I was looking for information on the history of the Internet. I first went to Wikipedia for some general encyclopedic information. I ran across a term that I had seen before but didn't really understand. That term was Packet Switching. Three names were associated with this term: Paul Baran, Donald Davies and Leonard Kleinrock. Packet switching is the way information is broken apart and transported on the Internet. It is then reassembled (packet by packet) at the receiving terminal.
Paul Baran, a Polish immigrant and engineer working for the non-profit Rand Corporation in the 1960's developed packet switching to keep communication from being blocked or discovered if there was a nuclear calamity.

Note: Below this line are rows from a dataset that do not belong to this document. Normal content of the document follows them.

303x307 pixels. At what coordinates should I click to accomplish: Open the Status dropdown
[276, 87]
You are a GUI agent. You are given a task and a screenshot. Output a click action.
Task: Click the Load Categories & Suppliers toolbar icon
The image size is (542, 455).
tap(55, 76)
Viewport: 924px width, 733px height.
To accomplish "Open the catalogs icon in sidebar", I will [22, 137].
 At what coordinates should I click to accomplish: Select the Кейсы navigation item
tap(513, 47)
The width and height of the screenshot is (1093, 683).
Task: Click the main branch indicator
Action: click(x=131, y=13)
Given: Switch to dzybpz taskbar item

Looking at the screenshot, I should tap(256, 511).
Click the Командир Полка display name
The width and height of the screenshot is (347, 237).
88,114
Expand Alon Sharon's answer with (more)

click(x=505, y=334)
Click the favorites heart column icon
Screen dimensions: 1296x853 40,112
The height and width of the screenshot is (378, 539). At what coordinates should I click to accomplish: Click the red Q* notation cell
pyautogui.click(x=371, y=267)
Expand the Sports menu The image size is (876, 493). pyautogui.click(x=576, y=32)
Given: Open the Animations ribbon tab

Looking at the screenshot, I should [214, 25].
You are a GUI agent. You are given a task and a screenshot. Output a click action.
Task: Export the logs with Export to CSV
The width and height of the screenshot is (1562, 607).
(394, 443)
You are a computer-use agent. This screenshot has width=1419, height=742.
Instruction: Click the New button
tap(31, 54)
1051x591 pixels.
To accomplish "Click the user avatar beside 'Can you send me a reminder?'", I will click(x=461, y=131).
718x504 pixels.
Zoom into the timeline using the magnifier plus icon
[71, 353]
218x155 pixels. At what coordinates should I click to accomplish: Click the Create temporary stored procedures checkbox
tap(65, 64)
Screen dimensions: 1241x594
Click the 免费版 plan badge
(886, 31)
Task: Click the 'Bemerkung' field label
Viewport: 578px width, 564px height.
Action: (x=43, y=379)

He called this method distributed communications or "hot potato routing" http://www.rand.org/about/history/baran.html .
While Paul Baran labored at the Rand Corporation, Donald Davies was developing much the same work at The National Physical Laboratory in Great Britian. The Laboratory website gives Davies credit for putting this theory into practical use http://www.npl.co.uk/about/famous_names/donald_davies.html .
Leonard Kleinrock, a current member of the Academy of Arts and Sciences is credited with the development of the ARPANET which was a precursor to the Internet. http://www.cs.utexas.edu/users/chris/think/ARPANET/ARPA_People/Kleinrock.htm . Much of his early work was done while in graduate school at MIT in the early 1960's.
It is hard to tell who deserves credit for what at this point in my research. All three men, working separately, developed similar theories at about the same time independent of one another. What is important is that packet switching is partially responsible for the rapid and usually successful downloading of Web pages.